Spot Light: 2Pac Lives
Within days of his death in Las Vegas, Nevada, stories and Internet rumors proclaimed that Tupac Shakur was, in fact, still alive and had staged his death. Anyone wishing to find evidence that he lived need only listen to his raps about his death and ability to survive, believers claimed. Predictions Shakur made about his own death on songs such as "Until the End of Time" were strung together by other theorists with statements he made in interviews and to friends that he wished to leave the rap scene behind. Shakur's remains were cremated a day after his death, sparking rumors that there never would be a dead body to confirm the death. Conspiracy theorists posited that Suge Knight had a hand in the staging of Shakur's "murder" because he knew the death would bring his Death Row record label profits. Knight drove the car Shakur was murdered in and was only grazed by a spray of bullets that riddled Shakur. The fact that police never resolved the shooting, the only likely suspect was later killed, and key players still refuse to speak to police only serves to further suspicions. The legend that Shakur survived the shooting places him alongside other popular musicians like Elvis Presley whose deaths are shrouded in similar myths. In the African-American community, rumors that Shakur is alive have turned him into a ghetto saint who survived his enemies and the callous social conditions that shaped his psyche and those of his generation.

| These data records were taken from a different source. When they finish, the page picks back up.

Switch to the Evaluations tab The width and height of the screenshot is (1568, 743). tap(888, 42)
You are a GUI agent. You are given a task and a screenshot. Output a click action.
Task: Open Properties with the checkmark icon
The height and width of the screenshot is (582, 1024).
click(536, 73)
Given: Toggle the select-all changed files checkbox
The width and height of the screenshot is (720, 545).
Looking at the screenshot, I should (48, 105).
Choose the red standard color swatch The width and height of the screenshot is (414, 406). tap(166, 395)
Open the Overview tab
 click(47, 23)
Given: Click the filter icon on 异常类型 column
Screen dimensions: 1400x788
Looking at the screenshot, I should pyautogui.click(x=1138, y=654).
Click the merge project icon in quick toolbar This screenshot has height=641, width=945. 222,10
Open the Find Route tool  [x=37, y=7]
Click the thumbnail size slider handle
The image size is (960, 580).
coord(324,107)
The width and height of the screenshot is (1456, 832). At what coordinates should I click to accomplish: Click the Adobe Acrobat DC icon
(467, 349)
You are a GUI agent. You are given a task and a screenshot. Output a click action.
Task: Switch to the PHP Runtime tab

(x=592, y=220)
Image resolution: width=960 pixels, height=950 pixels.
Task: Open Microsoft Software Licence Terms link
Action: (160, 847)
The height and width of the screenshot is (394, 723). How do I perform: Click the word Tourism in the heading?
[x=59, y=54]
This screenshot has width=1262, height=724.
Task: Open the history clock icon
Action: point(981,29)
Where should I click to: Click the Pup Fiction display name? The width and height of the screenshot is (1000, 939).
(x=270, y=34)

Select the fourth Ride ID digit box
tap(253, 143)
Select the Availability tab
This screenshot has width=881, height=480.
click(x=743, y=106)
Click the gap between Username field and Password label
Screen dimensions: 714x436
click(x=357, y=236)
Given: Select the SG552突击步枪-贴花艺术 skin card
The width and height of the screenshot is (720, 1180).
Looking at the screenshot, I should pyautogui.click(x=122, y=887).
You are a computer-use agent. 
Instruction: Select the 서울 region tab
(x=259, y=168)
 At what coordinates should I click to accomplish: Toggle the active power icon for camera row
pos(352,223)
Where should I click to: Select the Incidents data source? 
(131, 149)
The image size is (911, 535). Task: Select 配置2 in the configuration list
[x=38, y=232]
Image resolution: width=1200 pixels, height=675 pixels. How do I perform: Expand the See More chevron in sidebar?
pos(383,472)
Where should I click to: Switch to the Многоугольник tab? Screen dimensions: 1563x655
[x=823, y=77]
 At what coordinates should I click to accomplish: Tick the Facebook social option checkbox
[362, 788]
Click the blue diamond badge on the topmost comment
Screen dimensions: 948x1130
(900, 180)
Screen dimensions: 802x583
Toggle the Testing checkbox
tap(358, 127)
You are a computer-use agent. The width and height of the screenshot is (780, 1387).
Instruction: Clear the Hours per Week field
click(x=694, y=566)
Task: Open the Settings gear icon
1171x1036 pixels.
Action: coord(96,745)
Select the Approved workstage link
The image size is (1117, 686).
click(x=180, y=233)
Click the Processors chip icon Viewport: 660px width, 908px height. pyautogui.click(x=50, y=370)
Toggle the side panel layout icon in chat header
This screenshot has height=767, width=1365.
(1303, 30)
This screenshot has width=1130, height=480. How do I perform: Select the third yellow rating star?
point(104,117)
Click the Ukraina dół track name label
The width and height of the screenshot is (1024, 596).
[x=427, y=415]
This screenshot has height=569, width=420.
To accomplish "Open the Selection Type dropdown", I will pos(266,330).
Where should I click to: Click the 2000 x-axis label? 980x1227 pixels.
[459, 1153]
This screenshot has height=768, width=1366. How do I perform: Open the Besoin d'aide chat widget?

Shakur's contribution to rap music and African-American culture has generated a number of books, scholarly articles, and conference papers. However Shakur is remembered by critics and cultural historians, his place in hip-hop culture remains secure. For millions of people his life epitomized the plight of young black males in the United States. His tough boyish looks and his lucid angry raps place him in the company of legends like Elvis Presley, Jim Morrison, and Kurt Cobain.
SELECTIVE DISCOGRAPHY:
2Pacalypse Now (Inter-scope, 1991); Strictly 4 My N.I.G.G.A.Z. (Inter-scope, 1993); Me Against the World (Interscope, 1995); All Eyez on Me (Death Row, 1996); The Don Killuminati: The 7 Day Theory (Death Row, 1996); R U Still Down? (Remember Me) (Amaru/Jive, 1997); In His Own Words (Mecca, 1998); Greatest Hits (Interscope, 1998); Until the End of Time (Interscope, 2001).
BIBLIOGRAPHY:
H. Farkos, Tupac Shakur (They Died Too Young) (New York, 1998); Q. Jones, Tupac Shakur, 1971–1996 (New York, 1998); E. M. Dyson, Holler if You Can Hear Me (New York, 2001).